▸ QUOTED TEXT
News & Events / EPA Releases Final Decision Denying California’s Waiver Request
EPA Releases Final Decision Denying California’s Waiver Request
Beveridge & Diamond, P.C., March 3, 2008
On February 29, 2008, the U.S. Environmental Protection Agency (EPA) released its final decision denying California’s request for a waiver of preemption for its motor vehicle greenhouse gas (GHG) emissions standards. EPA, Federal Register Notice of Decision Denying a Waiver of Clean Air Act Preemption for California’s 2009 and Subsequent Model Year Greenhouse Gas Emission Standards for New Motor Vehicles (February 29, 2008) (Waiver Denial). Although EPA had already alerted California to its decision to deny the request, this document represents the Agency’s “final action” and “reflects EPA’s entire decision to deny the waiver.” Id. at 6, n. 8. EPA based its decision on a finding that there are no “compelling and extraordinary conditions” in California to warrant a state-specific GHG emission standard.
California submitted its waiver request pursuant to Section 209(b) of the Clean Air Act (“CAA”), which prohibits states from adopting emission standards for new motor vehicles or motor vehicle engines but provides a mechanism for a state to adopt such standards if it obtains a waiver from EPA. California was seeking such a waiver to implement its 2002 motor vehicle emissions law, which requires automakers to cut GHG emissions starting with the 2009 model year by 25 per cent from cars and light trucks and by 18 per cent from sport utility vehicles. Under CAA Section 209(b)(1), EPA may not grant a waiver if it finds that: (A) a state’s determination that its emissions standard would be at least as protective of public health and welfare as applicable federal standards was arbitrary and capricious; (B) the state does not need its GHG standards to meet “compelling and extraordinary conditions”; or (C) the state’s standards are inconsistent with CAA Section 202(a), the federal motor vehicle emission standards. EPA denied the waiver for California’s GHG emissions standards on the basis of the “compelling and extraordinary conditions” criteria. See Waiver Denial at 7.1
EPA first rejected California’s argument that, because EPA previously determined that California needs its own motor vehicle emission standards program to address compelling circumstances, EPA need not consider whether California needs the particular standards at issue in this waiver request. Instead, EPA reasoned that California’s GHG program was designed to address a wholly different problem than California’s previous motor vehicle emission programs, which targeted local air pollution problems. Therefore, EPA concluded that it must review the purpose of Section 209(b)(1)(B) as applied to the “new circumstance of California’s intent to regulate greenhouse gases.” Id. at 13.

▸ DATA PROVIDED
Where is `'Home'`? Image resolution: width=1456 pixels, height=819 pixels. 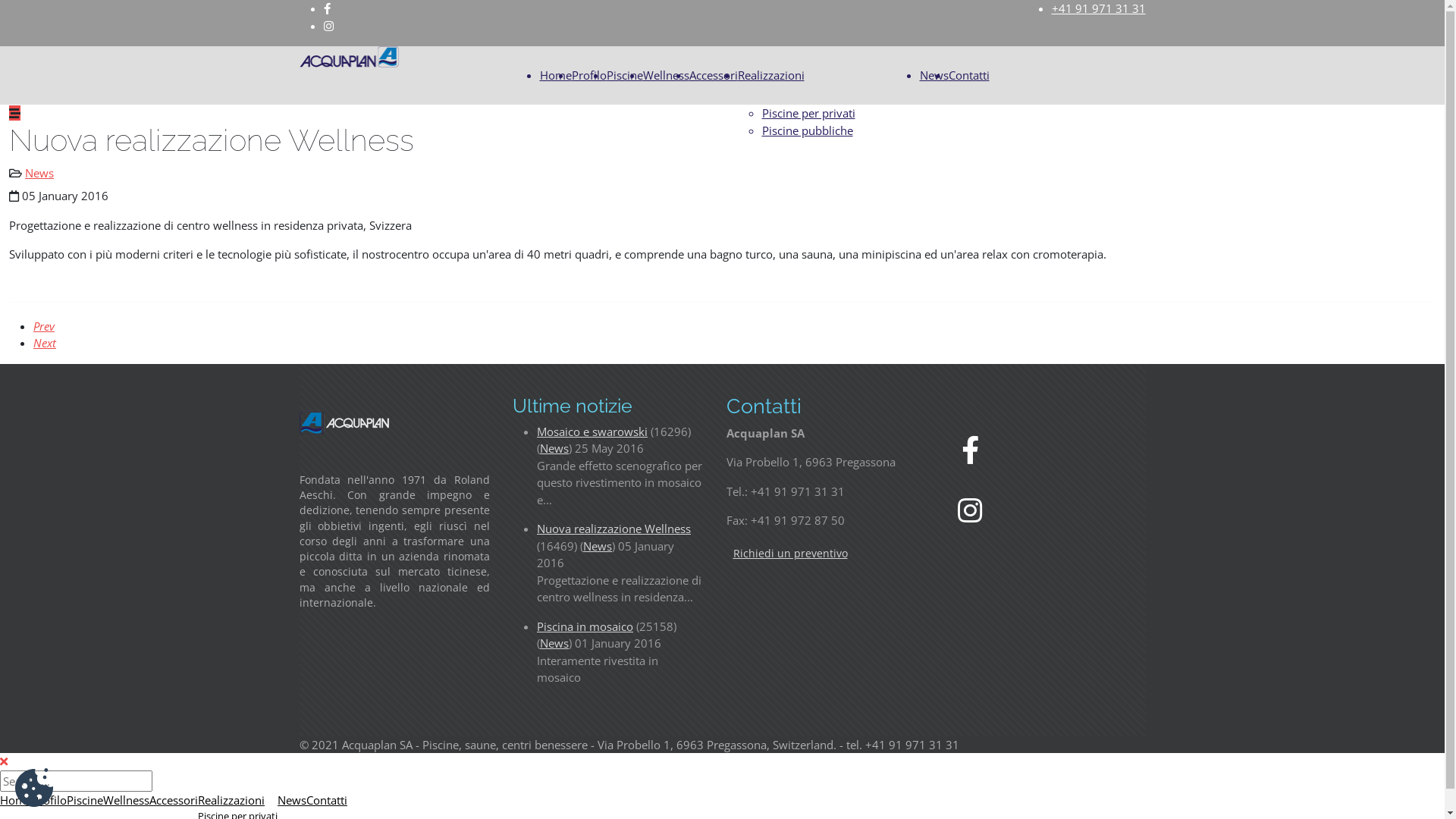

▸ EXERCISE REQUIREMENTS
**A)** According to the article on EPA's denial of California's waiver, what are the findings under Clean Air Act Section 209(b)(1) that bar EPA from granting a waiver? List each one.
**B)** Pick up the article on EPA's denial of California's waiver after its final paragraph and write the next paragraph.

▸ THE REPLIES
**A)**
- A state's determination that its emissions standard would be at least as protective of public health and welfare as applicable federal standards was arbitrary and capricious.
- The state does not need its standards to meet "compelling and extraordinary conditions."
- The state's standards are inconsistent with CAA Section 202(a), the federal motor vehicle emission standards.

**B)**
Acknowledging that EPA’s Section 209(b)(1)(B) review has been fairly cursory in the past, EPA asserted that this was largely because “the fundamental factors leading to air pollution problems … have not changed over time and over different local and regional air pollutants” and that these “fundamental factors” (namely topography, climate, and number of cars) have not changed for California’s local and regional air pollution problems. Id. at 16. By contrast, EPA concluded that the “fundamental factors” perform a different “causal function” with respect to the issue of elevated concentrations of GHG. Id. at 17. Therefore, EPA would not apply its historical approach to considering waiver requests for local or regional air pollution problems to California’s GHG emissions program. Id. at 18. EPA also reviewed the legislative history of the CAA and determined that it further supported considering the GHG emissions program separately from California’s current motor vehicle emissions program, which is designed to address local and regional problems. Id. at 20.
In examining California’s GHG program under Section 209(b)(1)(B), EPA looked at whether GHG emissions from California motor vehicles and the local climate and topography of California are the fundamental factors for elevated concentrations of GHG. Id. at 21. EPA interpreted CAA Section 209(b)(1)(B) to be limited to situations where California’s “air pollution problems have their basic cause, and therefore their solution, locally in California.” Id. at 26. Applying this standard, EPA found that, even if elevated GHG concentrations and climate change would lead to increased ozone pollution in California, this would not be due to factors local to California. Id. at 27. Rather, EPA concluded, GHG emissions from California cars are no more responsible for local ozone levels than “GHG emissions from any other source of GHG emissions in the world.” Id. EPA also examined the predicted impacts from climate change and determined that, although California may experience substantial impacts from climate change, these impacts would “not [be] sufficiently different from conditions in the nation as a whole to justify separate state standards.” Id. at 38-45.
California has already petitioned the Ninth Circuit Court of Appeals for review of EPA’s initial notice of its intent to deny the waiver request. Id. at 6, n. 8. California likely also will challenge this final agency action, either by amending its current petition or re-filing a petition to review this final denial. The EPA Waiver Decision and additional documents are available at http://www.epa.gov/otaq/ca-waiver.htm.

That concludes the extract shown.